Information from all the patients who tested positive for COVID-19 at UC hospitals will be shared, along with data from two negative cases for every one positive case, as controls, said Lisa Dahm, director of UC’s Health Data Warehouse.
A UC Health-wide COVID-19 database includes information from roughly 500,000 patients who were tested for the disease, she said.
The $500,000 grant will be split among the five UC health campuses – UC Irvine, UC Davis, UC San Diego, UC San Francisco and UCLA – and used “in order for us to safely and efficiently transfer the data that we have in the UC system on our patients who we know have been infected with COVID,” Cooper said.
That process will include making sure that the data shared is “de-identified,” meaning distinguishing information about the patients associated with it is absent, he said. The university said information transferred from the UC systems will include “age, sex, weight, medications and conditions such as high blood pressure or diabetes.”
Researchers seeking access to the national database can apply, officials said. Those studying COVID-19 would be able to draw on “detailed case data, including demographics, symptoms, medications, lab test results and outcomes,” and would also see patient ZIP codes and the dates they were provided medical service, the university said.

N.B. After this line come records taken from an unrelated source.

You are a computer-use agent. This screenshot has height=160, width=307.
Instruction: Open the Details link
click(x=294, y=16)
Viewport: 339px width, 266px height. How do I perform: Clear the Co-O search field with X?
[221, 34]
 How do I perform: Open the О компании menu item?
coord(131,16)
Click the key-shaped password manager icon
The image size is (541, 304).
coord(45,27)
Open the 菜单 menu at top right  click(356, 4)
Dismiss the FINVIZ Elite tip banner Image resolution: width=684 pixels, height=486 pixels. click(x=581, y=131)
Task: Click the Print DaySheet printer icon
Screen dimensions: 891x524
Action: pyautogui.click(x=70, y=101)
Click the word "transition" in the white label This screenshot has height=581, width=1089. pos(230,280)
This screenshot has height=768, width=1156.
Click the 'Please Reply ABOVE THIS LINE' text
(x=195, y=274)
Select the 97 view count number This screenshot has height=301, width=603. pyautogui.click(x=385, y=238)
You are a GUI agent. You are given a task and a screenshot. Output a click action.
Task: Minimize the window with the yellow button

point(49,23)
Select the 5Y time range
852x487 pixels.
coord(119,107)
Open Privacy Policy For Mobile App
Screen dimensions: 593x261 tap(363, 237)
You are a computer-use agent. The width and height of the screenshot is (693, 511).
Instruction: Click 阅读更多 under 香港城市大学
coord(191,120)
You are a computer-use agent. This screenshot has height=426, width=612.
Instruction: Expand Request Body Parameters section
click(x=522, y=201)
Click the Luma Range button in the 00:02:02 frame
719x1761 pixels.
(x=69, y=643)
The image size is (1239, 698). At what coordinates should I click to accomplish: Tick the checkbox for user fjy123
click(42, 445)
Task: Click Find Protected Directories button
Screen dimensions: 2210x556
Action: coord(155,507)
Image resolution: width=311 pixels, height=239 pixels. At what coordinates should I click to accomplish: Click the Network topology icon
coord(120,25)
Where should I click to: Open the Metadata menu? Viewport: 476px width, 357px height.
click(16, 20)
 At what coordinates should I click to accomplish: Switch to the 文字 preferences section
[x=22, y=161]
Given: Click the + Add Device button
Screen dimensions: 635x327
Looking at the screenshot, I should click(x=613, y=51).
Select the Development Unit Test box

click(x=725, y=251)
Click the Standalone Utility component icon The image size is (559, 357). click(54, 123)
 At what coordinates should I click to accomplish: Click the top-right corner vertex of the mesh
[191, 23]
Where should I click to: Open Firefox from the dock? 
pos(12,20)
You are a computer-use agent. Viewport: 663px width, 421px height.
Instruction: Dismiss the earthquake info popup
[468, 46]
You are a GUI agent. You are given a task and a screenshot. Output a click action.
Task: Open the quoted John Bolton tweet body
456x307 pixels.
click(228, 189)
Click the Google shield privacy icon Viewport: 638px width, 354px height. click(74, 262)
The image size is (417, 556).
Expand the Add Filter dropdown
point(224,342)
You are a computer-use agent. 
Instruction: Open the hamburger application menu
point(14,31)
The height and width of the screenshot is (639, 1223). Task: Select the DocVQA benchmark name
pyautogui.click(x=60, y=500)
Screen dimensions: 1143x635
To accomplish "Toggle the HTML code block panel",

Some of the grant money will also be used to train researchers on how to use the database, Cooper said.
The NIH announced the creation of the database in June, saying in a news release at the time that it “aims to transform clinical information into knowledge urgently needed to study COVID-19, including health risk factors that indicate better or worse outcomes of the disease, and identify potentially effective treatments.”
With more than 70 institutions contributing, the database currently includes information from more than 950,000 people who tested positive for COVID-19, producing more than 4 billion rows of data.
COVID-19 information would be incorporated over the next five years “to understand long-term health impact” of the disease, NCATS’ website says.
Cooper said the UC system felt “that the whole country would benefit from being able to learn from the patients who had been hospitalized at the University of California Health academic health centers.”